# Records shown
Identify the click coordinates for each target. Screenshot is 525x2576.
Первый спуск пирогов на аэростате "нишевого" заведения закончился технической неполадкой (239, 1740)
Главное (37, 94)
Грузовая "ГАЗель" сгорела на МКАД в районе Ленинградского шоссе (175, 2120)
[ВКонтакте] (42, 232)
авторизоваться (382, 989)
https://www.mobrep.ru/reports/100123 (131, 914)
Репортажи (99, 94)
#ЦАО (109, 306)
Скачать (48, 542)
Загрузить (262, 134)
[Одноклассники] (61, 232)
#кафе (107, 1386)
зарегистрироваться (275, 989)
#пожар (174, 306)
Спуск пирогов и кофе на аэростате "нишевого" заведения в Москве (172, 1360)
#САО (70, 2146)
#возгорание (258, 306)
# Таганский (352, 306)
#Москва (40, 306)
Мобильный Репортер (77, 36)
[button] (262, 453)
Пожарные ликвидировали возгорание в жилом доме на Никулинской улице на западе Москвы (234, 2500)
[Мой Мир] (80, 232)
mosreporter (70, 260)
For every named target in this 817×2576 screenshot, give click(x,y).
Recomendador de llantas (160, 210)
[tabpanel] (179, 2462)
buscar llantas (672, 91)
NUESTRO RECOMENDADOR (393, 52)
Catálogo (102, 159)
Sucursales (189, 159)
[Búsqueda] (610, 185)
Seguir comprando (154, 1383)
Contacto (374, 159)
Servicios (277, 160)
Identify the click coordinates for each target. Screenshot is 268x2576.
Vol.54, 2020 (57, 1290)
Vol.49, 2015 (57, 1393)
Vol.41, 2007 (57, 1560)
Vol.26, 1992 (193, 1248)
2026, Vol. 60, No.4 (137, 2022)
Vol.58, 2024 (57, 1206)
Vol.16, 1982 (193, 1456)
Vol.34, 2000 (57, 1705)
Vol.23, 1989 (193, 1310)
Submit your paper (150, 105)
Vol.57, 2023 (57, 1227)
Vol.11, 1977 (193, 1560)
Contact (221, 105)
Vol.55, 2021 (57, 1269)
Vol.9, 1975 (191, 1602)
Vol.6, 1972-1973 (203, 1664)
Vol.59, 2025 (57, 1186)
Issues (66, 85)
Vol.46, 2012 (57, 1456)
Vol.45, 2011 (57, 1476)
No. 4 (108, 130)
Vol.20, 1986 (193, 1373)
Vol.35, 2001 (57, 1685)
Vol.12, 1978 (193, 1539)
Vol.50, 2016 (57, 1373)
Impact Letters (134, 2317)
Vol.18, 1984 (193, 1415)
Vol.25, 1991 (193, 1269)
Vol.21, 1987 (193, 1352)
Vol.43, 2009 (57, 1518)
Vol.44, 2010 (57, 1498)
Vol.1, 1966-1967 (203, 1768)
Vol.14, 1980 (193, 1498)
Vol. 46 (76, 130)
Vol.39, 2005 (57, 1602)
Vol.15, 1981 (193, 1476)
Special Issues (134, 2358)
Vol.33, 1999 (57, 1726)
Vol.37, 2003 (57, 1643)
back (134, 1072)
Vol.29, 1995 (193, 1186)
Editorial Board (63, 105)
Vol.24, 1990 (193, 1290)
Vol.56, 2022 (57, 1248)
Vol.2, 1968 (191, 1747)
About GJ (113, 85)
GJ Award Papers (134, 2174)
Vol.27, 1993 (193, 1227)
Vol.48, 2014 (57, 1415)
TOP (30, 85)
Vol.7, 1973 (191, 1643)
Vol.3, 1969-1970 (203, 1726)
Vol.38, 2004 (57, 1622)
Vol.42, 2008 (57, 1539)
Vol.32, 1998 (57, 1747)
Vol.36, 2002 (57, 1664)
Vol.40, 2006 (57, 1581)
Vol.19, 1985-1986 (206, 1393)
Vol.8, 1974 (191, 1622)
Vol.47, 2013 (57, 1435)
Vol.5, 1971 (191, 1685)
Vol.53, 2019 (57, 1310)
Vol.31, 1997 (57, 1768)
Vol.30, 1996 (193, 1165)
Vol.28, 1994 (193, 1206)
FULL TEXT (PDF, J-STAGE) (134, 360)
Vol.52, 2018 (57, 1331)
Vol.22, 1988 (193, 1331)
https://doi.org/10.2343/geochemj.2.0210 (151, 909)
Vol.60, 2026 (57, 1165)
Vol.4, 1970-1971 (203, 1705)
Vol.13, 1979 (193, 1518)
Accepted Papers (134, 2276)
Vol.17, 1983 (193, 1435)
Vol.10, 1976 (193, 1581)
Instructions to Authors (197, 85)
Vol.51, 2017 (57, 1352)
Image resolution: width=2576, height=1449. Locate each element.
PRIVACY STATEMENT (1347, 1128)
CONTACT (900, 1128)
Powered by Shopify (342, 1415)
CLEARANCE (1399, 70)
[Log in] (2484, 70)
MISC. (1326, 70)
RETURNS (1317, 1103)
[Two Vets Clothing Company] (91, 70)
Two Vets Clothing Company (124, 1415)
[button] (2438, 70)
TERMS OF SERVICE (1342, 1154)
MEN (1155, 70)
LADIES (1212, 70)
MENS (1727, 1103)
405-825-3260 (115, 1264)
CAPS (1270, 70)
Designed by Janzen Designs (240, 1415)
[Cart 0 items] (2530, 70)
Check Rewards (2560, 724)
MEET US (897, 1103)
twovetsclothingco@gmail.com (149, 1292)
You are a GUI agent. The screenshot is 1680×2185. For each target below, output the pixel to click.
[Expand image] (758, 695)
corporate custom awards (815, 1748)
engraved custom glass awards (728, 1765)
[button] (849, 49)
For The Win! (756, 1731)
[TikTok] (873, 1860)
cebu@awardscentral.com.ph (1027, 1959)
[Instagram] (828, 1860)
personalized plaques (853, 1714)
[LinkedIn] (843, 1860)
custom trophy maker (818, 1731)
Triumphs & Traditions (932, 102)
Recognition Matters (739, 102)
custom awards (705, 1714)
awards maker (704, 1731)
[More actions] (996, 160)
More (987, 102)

# Task objective
Above are the entries; repeat their lines exactly, from the first through the one that contains "#пожар (174, 306)".

# Solution to this problem
Identify the click coordinates for each target. Screenshot is 525x2576.
Первый спуск пирогов на аэростате "нишевого" заведения закончился технической неполадкой (239, 1740)
Главное (37, 94)
Грузовая "ГАЗель" сгорела на МКАД в районе Ленинградского шоссе (175, 2120)
[ВКонтакте] (42, 232)
авторизоваться (382, 989)
https://www.mobrep.ru/reports/100123 (131, 914)
Репортажи (99, 94)
#ЦАО (109, 306)
Скачать (48, 542)
Загрузить (262, 134)
[Одноклассники] (61, 232)
#кафе (107, 1386)
зарегистрироваться (275, 989)
#пожар (174, 306)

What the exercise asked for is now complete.